So it seems logical that summers in the Southern hemisphere, when earth is at perigee and closest to the sun, should be a bit hotter and sunlight more intense, than summers on this side of the equator? What think?
When the sun is farthest away from the earth in the summer, why is it the warmest weather?
Seems that it would be the coolest weather.
It would seem to make sense, wouldn't it? But actually the hotter/cooler weather, and seasons, are caused by the angle of the incoming sunlight. The more direct an angle, the more heat we will receive. Earth is tilted at a 23.5 degree angle to the plane of its orbit; this tilt can be toward the Sun (summer in Northern Hemisphere), away from the Sun (winter in the Northern Hemisphere), or neither (spring and fall equinoxes). Because of this tilt, at any one time, the amount and angle of sunlight will differ in various locations on the planet. And this distribution will change as Earth travels along in its orbit.

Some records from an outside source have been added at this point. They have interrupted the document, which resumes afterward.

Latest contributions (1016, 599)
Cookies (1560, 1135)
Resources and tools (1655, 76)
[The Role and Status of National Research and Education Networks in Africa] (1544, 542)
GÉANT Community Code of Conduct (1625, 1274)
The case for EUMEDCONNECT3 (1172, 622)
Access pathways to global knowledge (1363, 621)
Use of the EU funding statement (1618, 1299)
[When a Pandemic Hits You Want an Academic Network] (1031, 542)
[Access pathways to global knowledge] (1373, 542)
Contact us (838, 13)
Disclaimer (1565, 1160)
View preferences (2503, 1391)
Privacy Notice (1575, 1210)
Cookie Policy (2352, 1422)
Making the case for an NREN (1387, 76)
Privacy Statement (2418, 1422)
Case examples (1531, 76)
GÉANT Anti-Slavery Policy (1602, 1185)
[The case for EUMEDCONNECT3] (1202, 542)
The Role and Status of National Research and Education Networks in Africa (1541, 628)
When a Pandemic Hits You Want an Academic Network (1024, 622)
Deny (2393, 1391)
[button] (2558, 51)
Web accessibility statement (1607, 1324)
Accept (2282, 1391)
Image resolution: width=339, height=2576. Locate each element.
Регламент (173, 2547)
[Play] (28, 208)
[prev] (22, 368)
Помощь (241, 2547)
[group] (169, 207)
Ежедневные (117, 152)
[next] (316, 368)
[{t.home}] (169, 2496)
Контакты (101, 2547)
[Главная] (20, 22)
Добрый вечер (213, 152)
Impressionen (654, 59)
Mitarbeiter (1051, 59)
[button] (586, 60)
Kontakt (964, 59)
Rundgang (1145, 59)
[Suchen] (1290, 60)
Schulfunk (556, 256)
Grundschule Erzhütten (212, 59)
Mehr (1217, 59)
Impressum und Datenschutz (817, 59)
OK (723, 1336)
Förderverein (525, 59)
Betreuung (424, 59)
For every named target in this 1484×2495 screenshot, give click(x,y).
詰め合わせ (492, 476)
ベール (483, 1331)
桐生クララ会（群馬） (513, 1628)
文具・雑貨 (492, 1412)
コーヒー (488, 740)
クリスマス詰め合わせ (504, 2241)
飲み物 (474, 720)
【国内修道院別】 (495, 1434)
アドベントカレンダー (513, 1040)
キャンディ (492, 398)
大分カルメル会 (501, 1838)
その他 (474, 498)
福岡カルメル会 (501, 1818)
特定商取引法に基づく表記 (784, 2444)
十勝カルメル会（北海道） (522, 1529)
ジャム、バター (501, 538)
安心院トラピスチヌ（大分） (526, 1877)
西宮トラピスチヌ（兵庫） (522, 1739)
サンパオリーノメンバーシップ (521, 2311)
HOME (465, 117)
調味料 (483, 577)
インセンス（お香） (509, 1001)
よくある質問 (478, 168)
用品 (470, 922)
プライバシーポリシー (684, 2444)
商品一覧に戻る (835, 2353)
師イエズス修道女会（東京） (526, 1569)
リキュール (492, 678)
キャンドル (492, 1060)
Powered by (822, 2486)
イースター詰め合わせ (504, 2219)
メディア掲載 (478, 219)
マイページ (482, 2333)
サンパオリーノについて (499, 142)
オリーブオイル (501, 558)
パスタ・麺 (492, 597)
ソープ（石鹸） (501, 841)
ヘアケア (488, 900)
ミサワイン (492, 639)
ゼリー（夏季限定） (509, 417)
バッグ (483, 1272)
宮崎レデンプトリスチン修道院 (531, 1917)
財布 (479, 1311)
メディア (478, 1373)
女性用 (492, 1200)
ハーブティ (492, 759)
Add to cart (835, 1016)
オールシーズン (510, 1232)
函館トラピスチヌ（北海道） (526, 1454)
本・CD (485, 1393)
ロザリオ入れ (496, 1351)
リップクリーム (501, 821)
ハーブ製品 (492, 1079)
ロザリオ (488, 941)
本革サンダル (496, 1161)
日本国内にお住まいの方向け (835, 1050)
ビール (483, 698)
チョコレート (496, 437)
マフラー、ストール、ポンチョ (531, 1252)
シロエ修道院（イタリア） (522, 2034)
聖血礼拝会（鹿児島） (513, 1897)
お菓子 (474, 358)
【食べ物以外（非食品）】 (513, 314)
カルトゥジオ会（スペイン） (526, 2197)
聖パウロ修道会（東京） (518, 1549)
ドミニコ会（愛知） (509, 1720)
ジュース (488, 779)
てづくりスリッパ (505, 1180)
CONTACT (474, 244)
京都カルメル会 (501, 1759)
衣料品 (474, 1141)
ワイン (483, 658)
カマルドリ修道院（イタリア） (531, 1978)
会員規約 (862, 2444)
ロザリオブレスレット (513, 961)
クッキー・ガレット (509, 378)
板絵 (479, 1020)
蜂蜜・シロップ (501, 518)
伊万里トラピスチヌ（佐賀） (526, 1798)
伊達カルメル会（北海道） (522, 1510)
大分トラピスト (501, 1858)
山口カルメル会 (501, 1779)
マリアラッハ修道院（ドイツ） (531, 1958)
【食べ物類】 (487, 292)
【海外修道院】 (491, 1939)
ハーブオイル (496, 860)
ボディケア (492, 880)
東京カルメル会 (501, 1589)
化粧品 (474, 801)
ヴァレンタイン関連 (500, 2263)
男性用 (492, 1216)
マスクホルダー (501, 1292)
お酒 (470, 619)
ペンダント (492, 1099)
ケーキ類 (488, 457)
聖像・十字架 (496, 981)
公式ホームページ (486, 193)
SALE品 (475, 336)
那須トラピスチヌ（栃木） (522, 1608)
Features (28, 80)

From January's perihelion (when Earth is closest to the Sun), we move farther away from the Sun each day. In January, the angle of the Sun’s rays were low in the Northern Hemisphere, so the Sun’s energy was distributed over a larger area, weakening its intensity in any one place (sort of like the light from a tilted flashlight on a surface); the days were also shorter than they are now, so that we received less energy from the Sun.
At the spring and fall equinoxes, we are neither tilted toward nor away from the Sun, which means that at the Equator, the Sun’s rays are coming in at about a 90 degree angle—so the energy there is concentrated along a smaller surface. However, at the higher latitudes, the Sun’s rays are being received at more of an angle, so we’re getting less intense rays than the Equator, and things are a bit cool. As the spring days progress toward the summer solstice, the angle of the Sun’s rays become more direct, and the days are also getting longer, which increases the amount of energy that we are receiving. So, we’re getting more energy as spring progresses to summer, resulting in warmer temperatures. Hottest temperatures are usually a bit after the summer solstice, because it takes a while for the water and land to reach a certain rate of absorbing vs. releasing the Sun's energy.
Thank you for the info. My favorite part is "orbit not to scale" which made me laugh. Thanks!
Very useful info!
Hi,
Can you please if available post the Perigee and Apogee days for all 2014?
Also interested how Perigee and Apogee affects sensitive people.
Thanks!
Daniel
Texas
You can find the times of perigee and apogee for the Moon on the appropriate dates of the right-hand pages of The Old Farmer's Almanac, both print and digital versions. These times/dates have been converted to Eastern Time (National, Canadian, Southern editions) or Pacific Time (Western edition).
For a list of perigee and apogee dates online, you might go to the following; please keep in mind that these dates are listed in Universal Time (at Greenwich, England) and would need to be converted to your local time zone.
http://fourmilab.ch/earthview/pacalc.html
We have not found information about how perigee and apogee might affect people, at least nothing conclusive, but good luck with your research!
I love learning about this topic. Can info on day length and how it varies at different latitudes be found or gray lines and what exactly does the time a new season starts indicate?
Dear Petlover 1,
For more information about what it means for a season to begin, as far as the astronomical definition, please see:
http://www.almanac.com/content/first-day-seasons
As for the gray lines, also called the terminator (the cut-off point between night and day on a planet or moon), you can see this when you look at the first and last quarter phases of the Moon--the border between the light and dark side of the Moon. As for Earth, a handy site is the following, which allows you to see the terminator for a range of times and years. You do need to input the desired time in Universal Time:
http://aa.usno.navy.mil/data/docs/earthview.php
And what Earth looks like currently (simulated view)
http://aa.usno.navy.mil/imagery/earth/live
You can check day length for any location at the following Almanac.com page. Just input the desired location and date:
http://www.almanac.com/astronomy/rise/NH/Peterborough/2012-06-7
If you wish a table of day length information for an entire year for a particular location, you can purchase the digital version of the Left-Hand Calendar Pages, called MyLocalAlmanac, which calculates astronomical data for your area.
http://www.almanac.com/product/my-local-almanac
Keep in mind, length of day mentioned in the Almanac is the time between sunrise and sunset. Sunrise starts when the upper edge of the sun appears on the horizon. Sunset begins when the upper edge of the sun disappears below the horizon.
Because of refraction and other optical effects in the atmosphere, light is still present when the Sun is close to the horizon but not visible. This is called twilight. Twilight length, as well as day length, is dependent on latitude. There is a page on twilight in the Almanac, for more information about calculating length and the different types of twilight.
Hope this helps!